To do that will need effective monitoring of the re-organsation process - personally I've got no handle on what the new set up https://www.england.nhs.uk/integratedcare/what-is-integrated-care/ means
I think that an understanding of this is probably v useful for making smart proposals.
I do think that things can move slowly and contracts don't tend to be longer than 3yrs - which might be the amount of time to persuade areas of alternatives. So I think that time to contract is a good way to categorise, but it probably is 'rush job' vs 'enough time'
I say this thinking that many of these contracts are not 'tweaks needed' - they have the wrong staff make-up entirely with contracts themselves being based on 'delivery of x course' rather than 'medical care/oversight of condition'.
They do need to get rid of these though. It seems like some decent documents could be used across all of these - tick boxes of what is needed as a proper service, and interim (1-2yrs) like a risk assessment.
For the non-interim the replacement is no small task, so defining a few options A, B, C with what might be involved with them and meetings that need to begin happening sounds like something that needs to be being fed through. That gives something for charities to check on as well - have you arranged your stakeholder meeting or whatever - progress on the 10 point plan. It hopefully ensures these things get 'put on the calendar'.

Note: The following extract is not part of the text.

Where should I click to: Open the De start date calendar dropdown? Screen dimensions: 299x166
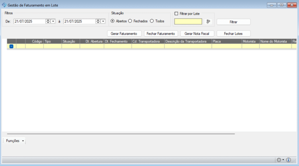click(53, 21)
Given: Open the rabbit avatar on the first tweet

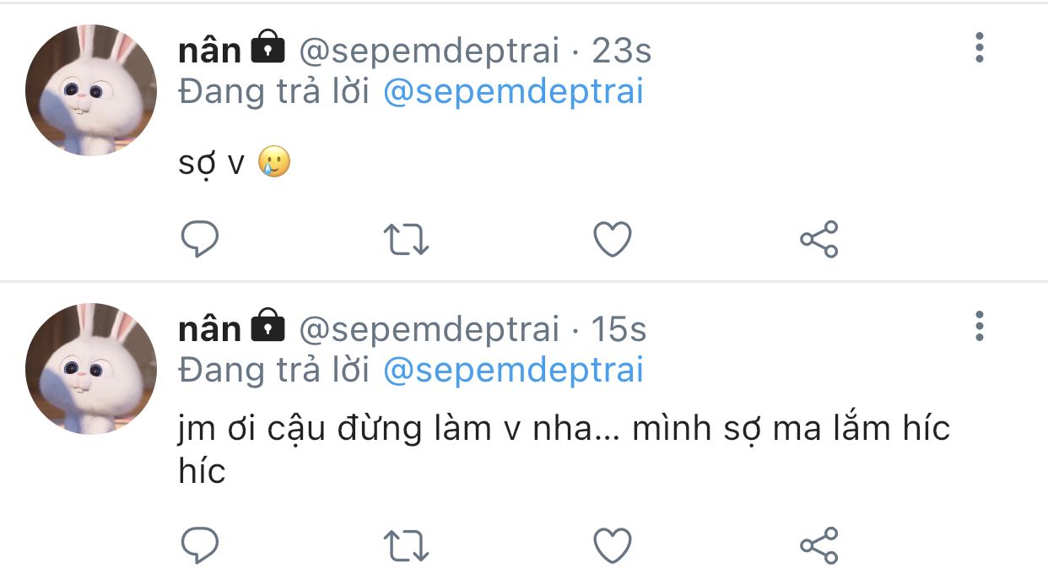Looking at the screenshot, I should [x=91, y=90].
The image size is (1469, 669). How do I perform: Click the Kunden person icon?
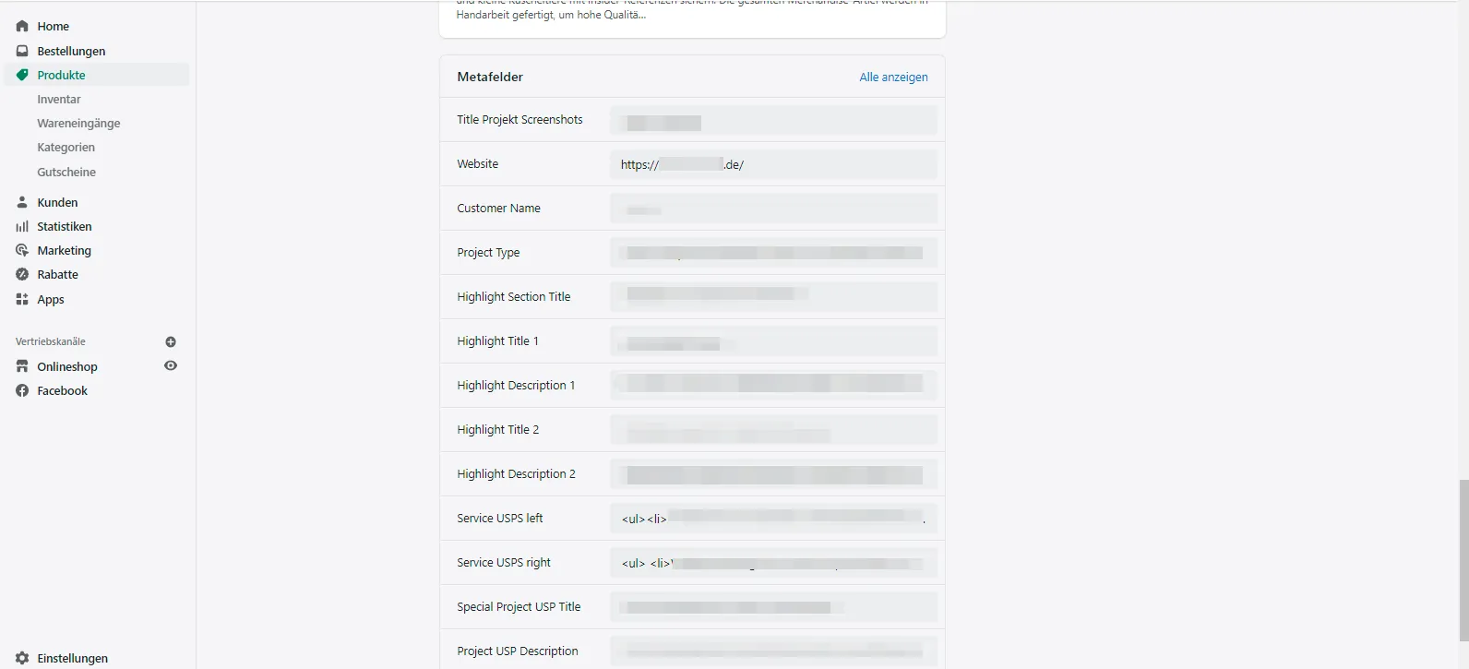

I do hope that these new working groups can come up with 'ideal set-ups' and interim OK ones. Without clear lines that this will move to something different the temptation is to backburner and hope it goes away vs all the other 'urgent' stuff. And these old services are probably v aware.
My gut is that really these services need to be based around severe/very severe so that it is proper medical care of the whole spectrum ie the 'person' with the condition. The solution to this is not of course asking services that are naff for mild/moderate to expand themselves to severe but to point out just how inappropriate they are that they aren't even watching whether and preventing deterioration.
I think that this 'gap' - even in articulation currently - is a big issue because it's about time for ME/CFS we got some 'this is' rather than 'this isn'ts' and worked towards some workable things rather than battling with something inappropriate to begin with who will use the 'continual compromise' strategy to not change.